Monday, August 31, 2009

TRY/CATCH - The Great Way to Handle Exceptions in SQL 2005/8

This is based on the original post in 'Franglais'.

The goal of this post is to explain how to handle errors thanks to a useful T-SQL functionality, available since SQL 2005 onwards, that developers are already used to – and similar to how exceptions are handled in the Visual Studio environment.

If you are used to using @@error raiserror in previous versions of SQL Server, then the probably the best thing for you to use now is TRY/CATCH. Not to be used everywhere, just when you have to run multiple inserts/updates that are critical and that you anticipate errors for that code. For just a single insert/update within a proc, then just use begin / end and do not go crazy with it everywhere.
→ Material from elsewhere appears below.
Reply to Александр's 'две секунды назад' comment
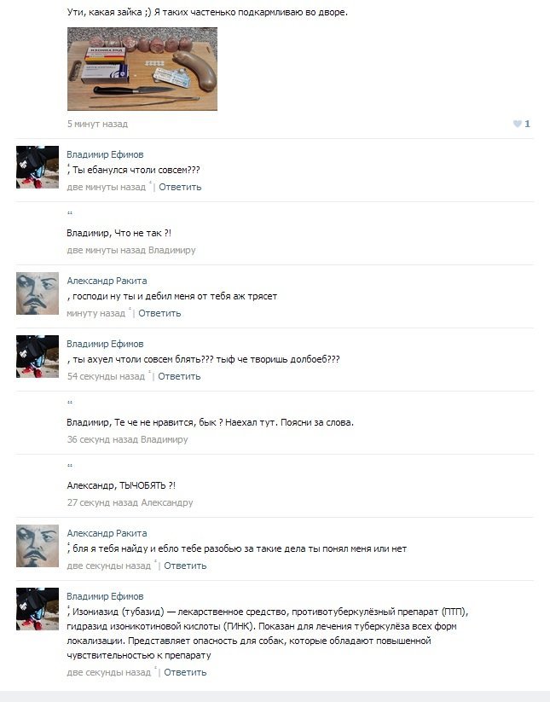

To use Try/Catch, you'll group your first block of sometimes iffy exception code within the Begin Try/End Try. The second block will be your Begin Catch/End Catch.

Begin Try
Block of T-SQL code that can be an issue
End Try
--when there is a problem with the above (as soon as there is an error):
Begin Catch --
Bloc du code T-SQL -- useful sysfuntions are available, VS programmers like this...
-- Error_Number/Severity/State/Procedure/Line/Message() here use these functions

-- to throw back info to the application as necessary
End Catch

The typical method of control is the Begin Transaction/Commit, but you can also take advantage of Try/Catch block. An exception will not automatically cause the transaction to rollback - this is a common myth...things will keep running afterwards and a commit will happen with the part of code you really needed to run before. One can also use XACT_ABORT whenever you are not using TRY/CATCH and are dealing with transactions (thanks to Adam Machanic MVP for clarifying this in his book Expert SQL Server 2005 Development page 62-72). In other words, use only one of the two at the same time: either set XACT_ABORT ON or your Try/Catch block.

Rome's Forum, Italy

Nota Bene: Compilation errors or syntax are not handled in the Try/Catch block, so make sure to sort those out before using this functionality. It's used to handle transactions that are prone to exceptions. If you have logical errors, then TRY/CATCH is not your saviour.